The files can be downloaded as a zip, or you can clone/download the Github repository if you prefer. I'll add files from subsequent articles in this series to the same zip and repository.

Source Code Links

ZIP File
GitHub

This is the image named 3x3.png enlarged to 12800%, ie. each pixel in the original is 128 pixels here.

The Code

This is the numpyimageintro.py file.

numpyimageintro.py

from PIL import Image
import numpy as np


def main():

    print("-----------------")
    print("| codedrome.com |")
    print("| NumPy Image   |")
    print("| Part 1: Intro |")
    print("-----------------\n")
    
    # open Pillow image and create NumPy array from pixel data
    npimage = np.array(Image.open('3x3.png'))

    # print size and color depth
    print("IMAGE INFO\n----------")
    print(f"shape        {npimage.shape}")
    print(f"height       {npimage.shape[0]}")
    print(f"width        {npimage.shape[1]}")
    print(f"colour depth {npimage.shape[2]}")

    # first dimension: rows
    print("\nROWS\n----")
    print(f"1st row\n {npimage[0]}\n")
    print(f"2nd row\n {npimage[1]}\n")
    print(f"3rd row\n {npimage[2]}")

    # second dimension: columns
    print("\nCOLUMNS\n-------")
    print(f"1st column\n {npimage[:,0]}\n")
    print(f"2nd column\n {npimage[:,1]}\n")
    print(f"3rd column\n {npimage[:,2]}")

    # third dimension: color channels
    print("\nCOLOUR CHANNELS\n---------------")
    print(f"RED   \n {npimage[:,:,0]}\n")
    print(f"GREEN \n {npimage[:,:,1]}\n")
    print(f"BLUE  \n {npimage[:,:,2]}\n")

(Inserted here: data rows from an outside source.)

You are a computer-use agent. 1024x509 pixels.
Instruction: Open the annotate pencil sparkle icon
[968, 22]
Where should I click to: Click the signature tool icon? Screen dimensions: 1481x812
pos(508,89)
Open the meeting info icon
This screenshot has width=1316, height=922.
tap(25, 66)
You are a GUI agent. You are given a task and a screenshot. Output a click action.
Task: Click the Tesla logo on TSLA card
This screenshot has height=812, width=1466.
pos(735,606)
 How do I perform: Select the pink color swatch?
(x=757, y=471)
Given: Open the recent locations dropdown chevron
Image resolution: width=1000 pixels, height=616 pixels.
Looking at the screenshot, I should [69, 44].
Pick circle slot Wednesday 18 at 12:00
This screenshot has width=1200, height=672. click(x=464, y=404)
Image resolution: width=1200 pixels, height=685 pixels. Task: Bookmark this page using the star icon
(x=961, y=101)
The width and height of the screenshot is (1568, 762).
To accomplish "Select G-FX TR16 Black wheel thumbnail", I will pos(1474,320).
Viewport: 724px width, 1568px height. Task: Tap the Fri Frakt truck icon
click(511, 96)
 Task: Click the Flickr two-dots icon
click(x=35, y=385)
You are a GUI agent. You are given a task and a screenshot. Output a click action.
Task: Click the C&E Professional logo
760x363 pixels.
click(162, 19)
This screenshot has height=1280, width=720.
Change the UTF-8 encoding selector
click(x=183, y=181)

    # create copy of NumPy array
    npimagecopy = np.copy(npimage)

    # multiply green channel by 0.5
    npimagecopy[:,:,1] = npimagecopy[:,:,1] * 0.5

    # set top right pixel to orange
    npimagecopy[0,2] = (255,128,0)

    # create new Pillow image from copy of NumPy array
    imagecopy = Image.fromarray(npimagecopy)
    # and save it
    imagecopy.save("3x3edited.png")


if __name__ == "__main__":

    main()

Imports

Firstly we need to import PIL, or specifically its Image class, as well as NumPy, aliased as np as per convention. Both are on PyPI and can be installed with pip. These are the respective links.

https://pypi.org/project/Pillow/

https://pypi.org/project/numpy/

Pillow is a fork of the now-defunct PIL or Python Imaging Library so still uses PIL instead of pillow for backward compatibility.

You don't need any knowledge of either Pillow or NumPy to follow this code, and I'll explain how they are used as we go along.

Getting Pixels into NumPy

As this is a short and simple program I have kept all the code in the main function. The first thing we need to do is open an image file using the Pillow Image's open method, and then create a NumPy array from it. For brevity I have combined these two operations into one line, and also omitted error handling. Of course in The Real World any code reading or writing files should have try/except blocks.

Image Info

Having got a NumPy array containing the pixel data we can pick up a few pieces of information about it using its shape property. This is a tuple and the first element is the rows so its value is the image height in pixels. The second is the columns therefore its value is the width. Finally, assuming we've opened a colour image, the third dimension is the colour channels.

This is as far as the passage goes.